> [Task objective]: Please say how many lines in the entries below hold the string "question", with no other words.

━━━━━━

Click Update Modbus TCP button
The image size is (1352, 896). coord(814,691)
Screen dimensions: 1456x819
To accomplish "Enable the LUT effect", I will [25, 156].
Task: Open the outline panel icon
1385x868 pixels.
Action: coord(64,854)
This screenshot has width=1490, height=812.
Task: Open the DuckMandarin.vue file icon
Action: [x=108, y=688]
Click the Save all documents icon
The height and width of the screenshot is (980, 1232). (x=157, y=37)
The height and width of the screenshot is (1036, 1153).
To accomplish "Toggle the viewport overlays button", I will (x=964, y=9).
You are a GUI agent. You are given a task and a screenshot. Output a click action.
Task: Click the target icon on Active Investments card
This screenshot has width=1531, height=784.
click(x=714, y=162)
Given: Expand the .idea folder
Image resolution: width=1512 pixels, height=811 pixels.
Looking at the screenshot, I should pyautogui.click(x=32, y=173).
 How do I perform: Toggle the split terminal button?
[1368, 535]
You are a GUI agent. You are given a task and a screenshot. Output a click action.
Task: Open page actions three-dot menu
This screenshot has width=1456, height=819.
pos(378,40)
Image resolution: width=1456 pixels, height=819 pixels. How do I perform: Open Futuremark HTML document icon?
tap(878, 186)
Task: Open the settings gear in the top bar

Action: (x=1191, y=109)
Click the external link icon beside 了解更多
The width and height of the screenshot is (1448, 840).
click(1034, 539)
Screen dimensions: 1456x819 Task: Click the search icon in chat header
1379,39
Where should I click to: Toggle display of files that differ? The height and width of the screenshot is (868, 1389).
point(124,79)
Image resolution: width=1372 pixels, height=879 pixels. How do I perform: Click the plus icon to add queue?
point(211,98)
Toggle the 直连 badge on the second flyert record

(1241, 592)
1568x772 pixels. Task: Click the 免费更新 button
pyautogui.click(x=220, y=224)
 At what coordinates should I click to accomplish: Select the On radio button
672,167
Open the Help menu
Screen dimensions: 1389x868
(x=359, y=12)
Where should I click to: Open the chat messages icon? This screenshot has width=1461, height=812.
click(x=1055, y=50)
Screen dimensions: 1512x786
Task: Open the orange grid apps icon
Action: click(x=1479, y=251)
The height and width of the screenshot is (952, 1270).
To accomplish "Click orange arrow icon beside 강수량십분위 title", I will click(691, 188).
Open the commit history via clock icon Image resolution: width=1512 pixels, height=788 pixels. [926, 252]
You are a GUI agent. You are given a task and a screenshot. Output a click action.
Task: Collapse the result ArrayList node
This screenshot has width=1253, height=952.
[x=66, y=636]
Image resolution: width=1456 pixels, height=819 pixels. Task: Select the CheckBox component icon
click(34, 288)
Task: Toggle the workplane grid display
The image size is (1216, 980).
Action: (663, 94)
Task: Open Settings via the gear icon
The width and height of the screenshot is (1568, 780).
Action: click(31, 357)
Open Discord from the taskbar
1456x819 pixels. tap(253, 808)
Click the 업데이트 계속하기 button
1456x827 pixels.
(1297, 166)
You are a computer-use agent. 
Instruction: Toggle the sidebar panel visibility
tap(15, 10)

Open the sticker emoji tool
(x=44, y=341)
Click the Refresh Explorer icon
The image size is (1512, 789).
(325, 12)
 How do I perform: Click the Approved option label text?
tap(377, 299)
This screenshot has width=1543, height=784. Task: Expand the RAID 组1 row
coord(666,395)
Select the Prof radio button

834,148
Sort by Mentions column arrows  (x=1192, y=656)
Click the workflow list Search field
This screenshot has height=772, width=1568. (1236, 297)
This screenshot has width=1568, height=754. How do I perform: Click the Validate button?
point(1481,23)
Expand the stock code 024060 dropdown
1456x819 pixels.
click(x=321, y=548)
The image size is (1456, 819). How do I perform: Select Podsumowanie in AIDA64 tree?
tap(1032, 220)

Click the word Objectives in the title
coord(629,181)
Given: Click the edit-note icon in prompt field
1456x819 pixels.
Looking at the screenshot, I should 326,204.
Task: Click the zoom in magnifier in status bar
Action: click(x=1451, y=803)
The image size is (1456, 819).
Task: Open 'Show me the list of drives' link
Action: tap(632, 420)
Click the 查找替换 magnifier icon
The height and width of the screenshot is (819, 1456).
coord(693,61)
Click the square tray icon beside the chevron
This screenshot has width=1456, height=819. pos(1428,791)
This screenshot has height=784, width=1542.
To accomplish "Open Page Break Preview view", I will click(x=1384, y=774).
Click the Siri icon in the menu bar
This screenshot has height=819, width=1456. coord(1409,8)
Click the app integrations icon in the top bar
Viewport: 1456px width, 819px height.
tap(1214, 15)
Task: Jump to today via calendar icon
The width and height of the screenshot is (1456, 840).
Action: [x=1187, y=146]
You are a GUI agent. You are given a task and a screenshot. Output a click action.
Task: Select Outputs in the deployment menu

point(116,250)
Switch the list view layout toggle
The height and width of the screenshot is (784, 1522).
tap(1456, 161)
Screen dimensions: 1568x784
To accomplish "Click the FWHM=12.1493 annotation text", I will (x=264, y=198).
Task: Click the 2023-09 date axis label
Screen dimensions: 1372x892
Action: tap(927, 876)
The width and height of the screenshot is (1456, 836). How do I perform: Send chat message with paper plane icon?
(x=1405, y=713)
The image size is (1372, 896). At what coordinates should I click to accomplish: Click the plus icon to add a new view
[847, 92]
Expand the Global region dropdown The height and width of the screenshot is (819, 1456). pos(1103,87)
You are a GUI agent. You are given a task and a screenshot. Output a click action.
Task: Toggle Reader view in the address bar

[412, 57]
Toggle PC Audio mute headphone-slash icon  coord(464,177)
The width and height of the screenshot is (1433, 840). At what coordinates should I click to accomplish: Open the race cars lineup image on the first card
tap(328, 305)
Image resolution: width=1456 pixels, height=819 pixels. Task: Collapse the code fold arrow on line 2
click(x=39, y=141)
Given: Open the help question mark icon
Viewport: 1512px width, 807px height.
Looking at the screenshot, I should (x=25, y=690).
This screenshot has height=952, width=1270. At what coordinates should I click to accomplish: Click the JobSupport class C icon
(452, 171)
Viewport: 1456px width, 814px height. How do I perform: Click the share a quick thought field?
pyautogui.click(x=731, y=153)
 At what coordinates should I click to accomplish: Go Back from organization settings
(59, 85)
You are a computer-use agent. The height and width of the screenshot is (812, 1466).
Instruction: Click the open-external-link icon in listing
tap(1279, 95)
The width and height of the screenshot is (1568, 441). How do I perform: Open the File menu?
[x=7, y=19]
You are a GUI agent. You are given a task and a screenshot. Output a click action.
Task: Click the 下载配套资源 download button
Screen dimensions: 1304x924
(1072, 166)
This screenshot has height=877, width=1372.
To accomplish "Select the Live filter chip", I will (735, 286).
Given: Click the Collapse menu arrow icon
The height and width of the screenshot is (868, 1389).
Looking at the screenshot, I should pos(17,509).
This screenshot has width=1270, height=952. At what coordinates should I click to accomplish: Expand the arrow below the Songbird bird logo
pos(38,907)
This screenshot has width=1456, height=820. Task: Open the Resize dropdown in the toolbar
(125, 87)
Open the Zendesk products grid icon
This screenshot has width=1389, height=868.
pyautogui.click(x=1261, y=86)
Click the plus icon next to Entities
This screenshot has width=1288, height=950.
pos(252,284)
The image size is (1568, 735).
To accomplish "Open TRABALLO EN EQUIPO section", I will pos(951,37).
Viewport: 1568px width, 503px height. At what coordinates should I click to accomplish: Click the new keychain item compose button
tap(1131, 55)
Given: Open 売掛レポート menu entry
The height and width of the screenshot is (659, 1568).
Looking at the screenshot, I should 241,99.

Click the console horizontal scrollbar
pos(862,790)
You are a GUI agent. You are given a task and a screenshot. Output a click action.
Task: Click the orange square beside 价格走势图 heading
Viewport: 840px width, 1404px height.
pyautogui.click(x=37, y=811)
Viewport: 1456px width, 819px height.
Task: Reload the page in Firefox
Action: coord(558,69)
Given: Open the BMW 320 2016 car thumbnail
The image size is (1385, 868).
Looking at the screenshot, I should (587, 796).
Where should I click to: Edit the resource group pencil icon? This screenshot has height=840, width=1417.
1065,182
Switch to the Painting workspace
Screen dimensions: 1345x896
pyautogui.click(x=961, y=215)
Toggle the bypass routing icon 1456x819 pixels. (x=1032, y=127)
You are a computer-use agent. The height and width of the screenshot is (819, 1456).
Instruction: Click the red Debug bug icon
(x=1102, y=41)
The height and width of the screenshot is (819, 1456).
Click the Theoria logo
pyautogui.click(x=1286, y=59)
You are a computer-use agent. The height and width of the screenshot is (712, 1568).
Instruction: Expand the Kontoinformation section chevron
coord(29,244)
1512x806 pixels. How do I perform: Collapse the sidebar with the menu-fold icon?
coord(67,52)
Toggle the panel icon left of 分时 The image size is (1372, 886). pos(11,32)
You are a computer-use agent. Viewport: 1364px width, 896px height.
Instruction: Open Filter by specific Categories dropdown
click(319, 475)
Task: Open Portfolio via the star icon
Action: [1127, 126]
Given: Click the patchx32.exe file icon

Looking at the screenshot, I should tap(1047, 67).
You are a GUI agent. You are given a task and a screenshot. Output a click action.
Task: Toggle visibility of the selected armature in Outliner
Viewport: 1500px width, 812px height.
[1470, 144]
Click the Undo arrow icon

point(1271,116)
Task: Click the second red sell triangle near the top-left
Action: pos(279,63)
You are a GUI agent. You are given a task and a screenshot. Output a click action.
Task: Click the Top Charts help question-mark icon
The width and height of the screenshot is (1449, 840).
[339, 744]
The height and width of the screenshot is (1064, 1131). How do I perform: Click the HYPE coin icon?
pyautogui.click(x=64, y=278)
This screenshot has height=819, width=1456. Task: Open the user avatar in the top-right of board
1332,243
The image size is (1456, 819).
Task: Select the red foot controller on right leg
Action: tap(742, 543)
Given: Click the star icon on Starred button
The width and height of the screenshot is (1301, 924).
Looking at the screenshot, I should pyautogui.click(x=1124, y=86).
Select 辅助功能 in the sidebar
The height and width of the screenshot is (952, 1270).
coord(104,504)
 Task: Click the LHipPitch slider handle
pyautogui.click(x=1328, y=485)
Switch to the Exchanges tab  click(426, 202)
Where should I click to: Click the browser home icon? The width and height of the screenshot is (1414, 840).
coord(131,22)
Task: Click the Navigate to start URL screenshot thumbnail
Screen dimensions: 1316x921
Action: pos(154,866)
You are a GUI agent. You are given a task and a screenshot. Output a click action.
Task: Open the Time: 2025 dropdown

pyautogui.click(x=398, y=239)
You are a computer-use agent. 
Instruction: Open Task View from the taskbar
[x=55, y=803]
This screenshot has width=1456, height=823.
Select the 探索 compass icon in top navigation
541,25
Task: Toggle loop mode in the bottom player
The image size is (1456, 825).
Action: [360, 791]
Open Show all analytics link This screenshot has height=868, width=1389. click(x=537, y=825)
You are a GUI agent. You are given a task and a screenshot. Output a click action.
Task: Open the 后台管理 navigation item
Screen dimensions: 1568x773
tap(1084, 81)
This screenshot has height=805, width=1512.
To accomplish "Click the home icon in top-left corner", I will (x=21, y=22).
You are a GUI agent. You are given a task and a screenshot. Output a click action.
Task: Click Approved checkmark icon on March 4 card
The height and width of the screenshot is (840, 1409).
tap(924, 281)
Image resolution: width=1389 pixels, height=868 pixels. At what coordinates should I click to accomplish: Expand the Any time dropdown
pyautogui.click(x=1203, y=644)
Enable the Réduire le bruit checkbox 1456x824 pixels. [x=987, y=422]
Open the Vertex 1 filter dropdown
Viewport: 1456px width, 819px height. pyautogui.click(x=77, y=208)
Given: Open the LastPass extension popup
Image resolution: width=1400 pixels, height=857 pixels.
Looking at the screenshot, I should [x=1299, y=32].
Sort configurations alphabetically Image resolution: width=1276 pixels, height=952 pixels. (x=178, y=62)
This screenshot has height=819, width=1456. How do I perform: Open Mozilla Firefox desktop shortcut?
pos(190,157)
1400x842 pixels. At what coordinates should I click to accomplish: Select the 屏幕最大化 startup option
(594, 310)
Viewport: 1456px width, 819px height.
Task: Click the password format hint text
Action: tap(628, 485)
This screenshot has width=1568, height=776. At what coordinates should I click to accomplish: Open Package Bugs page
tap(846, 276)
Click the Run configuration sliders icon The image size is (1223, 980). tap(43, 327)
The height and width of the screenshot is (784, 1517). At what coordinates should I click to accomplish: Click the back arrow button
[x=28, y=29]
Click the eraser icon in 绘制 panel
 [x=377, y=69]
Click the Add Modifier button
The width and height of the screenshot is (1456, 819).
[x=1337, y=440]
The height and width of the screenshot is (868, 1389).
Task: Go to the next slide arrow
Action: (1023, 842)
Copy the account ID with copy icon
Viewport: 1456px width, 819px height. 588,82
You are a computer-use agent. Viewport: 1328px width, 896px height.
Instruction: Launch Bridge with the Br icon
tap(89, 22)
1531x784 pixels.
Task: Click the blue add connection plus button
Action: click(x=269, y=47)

━━━━━━

> [Task solution]: 2